Nicaragua orders churches to pay taxes in ongoing crackdown
Nicaragua ordered churches and religious entities to pay income tax and forced the closure of more than 150 non-governmental organizations, according to an official statement Thursday, in a further crackdown on opponents of President Daniel Ortega.
The resolution to “repeal” the law exempting such organizations from tax was published in the official La Gaceta newspaper, and signed by Ortega.
Now they will have to pay taxes of up to 30 percent of their annual income.
The government also shuttered 151 non-governmental organizations, most of them international and sectorial chambers of commerce.
The move came three days after it closed some 1,500 NGOs, in what the opposition in exile described as an attack against civil society.
The government has jailed hundreds of critics, real and perceived, since protests against Ortega’s regime in 2018 that were met with a crackdown the United Nations said left more than 300 people dead.

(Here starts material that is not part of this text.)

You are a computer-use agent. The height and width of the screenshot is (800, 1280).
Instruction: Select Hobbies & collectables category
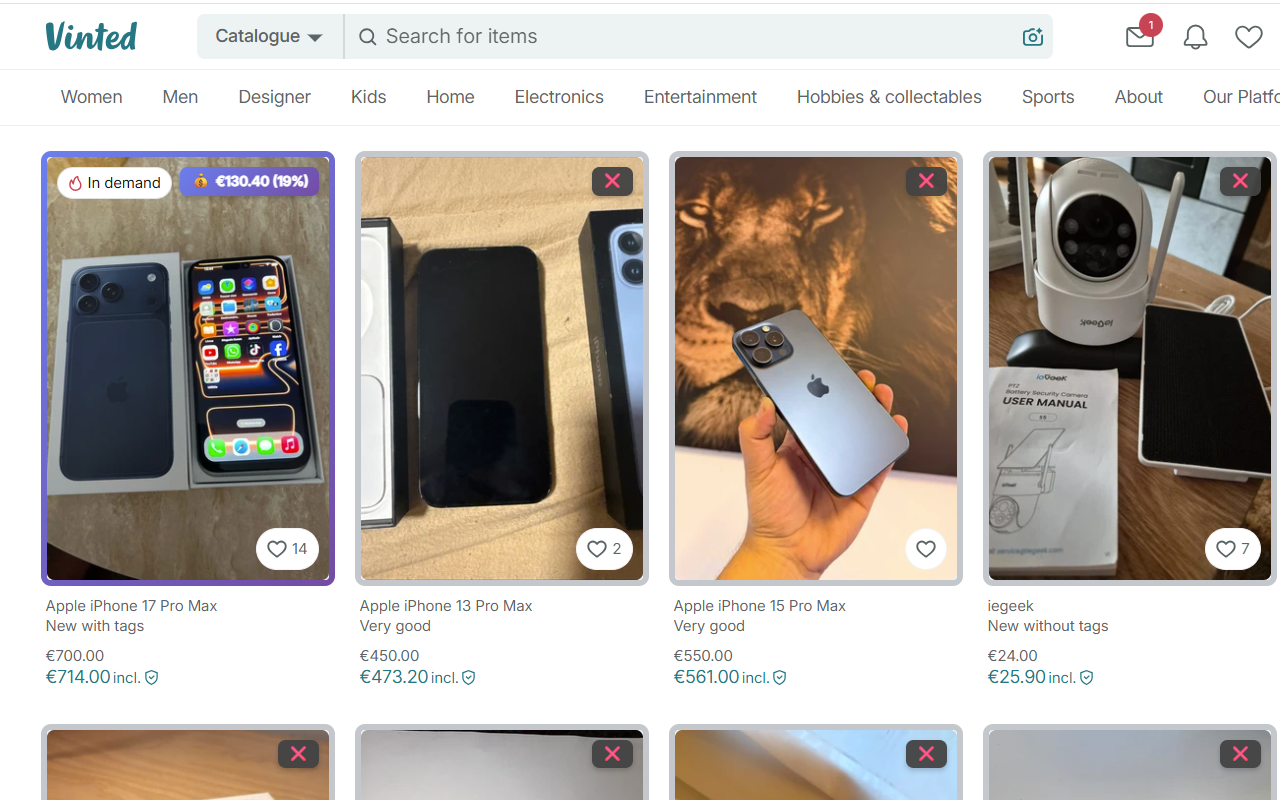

Monday’s announcement was the single-largest targeting of NGOs to date. In total, more than 5,200 civil organizations have been dissolved since 2018.
Ortega became the leader of Nicaragua first as a junta head in 1979, after fighting as a guerrilla in the Sandinista movement that toppled the US-backed Somoza family dictatorship. He was later elected as the country’s president in 1985.
Beaten in elections in 1990, he returned to power in 2007 and has since quashed presidential term limits and seized control of all branches of the state.
His regime is under US and European Union sanctions.